_Text segment:_
⟨

Tim Williamson

Personal information
- Full name: Reginald Garnet Williamson
- Date of birth: 6 June 1884
- Place of birth: North Ormesby, England
- Date of death: 1 August 1943 (aged 59)
- Place of death: Redcar, England
- Height: 5 ft 9 in (1.75 m)
- Position: Goalkeeper

Youth career
- Coatham Grammar School
- Redcar Juniors
- Redcar Crusaders

Senior career*
- Years: Team / Apps / (Gls)
- 1902–1923: Middlesbrough / 563 / (2)

International career
- 1905–1913: England / 7 / (0)

= Tim Williamson =

English footballer (1884–1943)

Reginald Garnet "Tim" Williamson (6 June 1884 – 1 August 1943) was an English football player who made 602 appearances as a goalkeeper for Middlesbrough, scoring two goals, as well as 7 appearances for England.

==Playing career==
While he was young, Williamson played centre-forward for Coatham Grammar School. He also played at amateur level for Redcar Juniors and Redcar Crusaders before he kept goal for Middlesbrough in a friendly game versus Cliftonville as a 17-year-old.

⟩

_Tasks for this exercise:_
**1.** Answer these from the Tim Williamson text:
(a) Where was Williamson born?
(b) How many appearances did he make for England?
(c) Against which team did he keep goal for Middlesbrough in a friendly as a 17-year-old?
**2.** Rewrite everything in the Tim Williamson text from "Personal information" down to "1943 (aged 59)", putting "Redcar" in place of "North Ormesby".

_Material provided:_
⟨

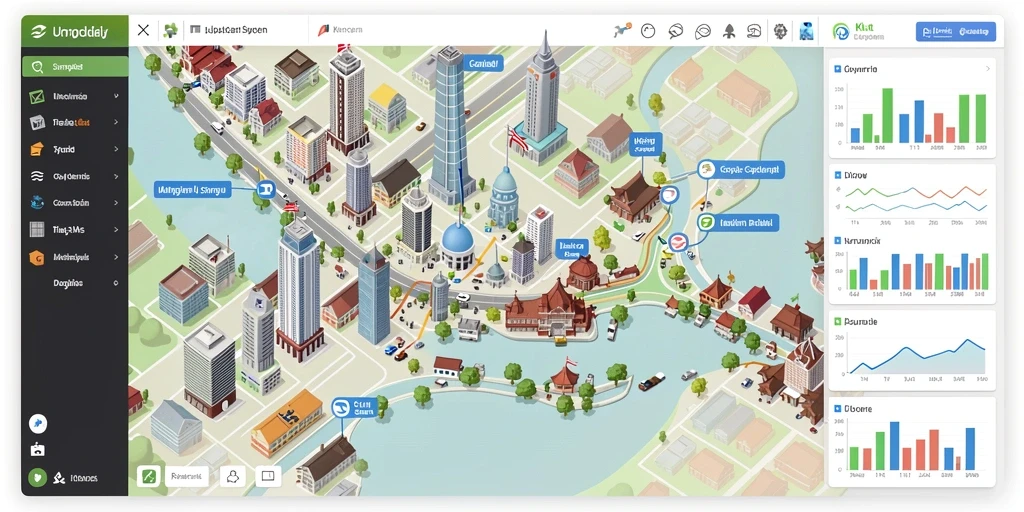Click the green edit tool icon on the map
The width and height of the screenshot is (1024, 512).
148,476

⟩

_Answers to this exercise:_
**1.**
(a) North Ormesby, England
(b) 7
(c) Cliftonville

**2.**
Personal information
- Full name: Reginald Garnet Williamson
- Date of birth: 6 June 1884
- Place of birth: Redcar, England
- Date of death: 1 August 1943 (aged 59)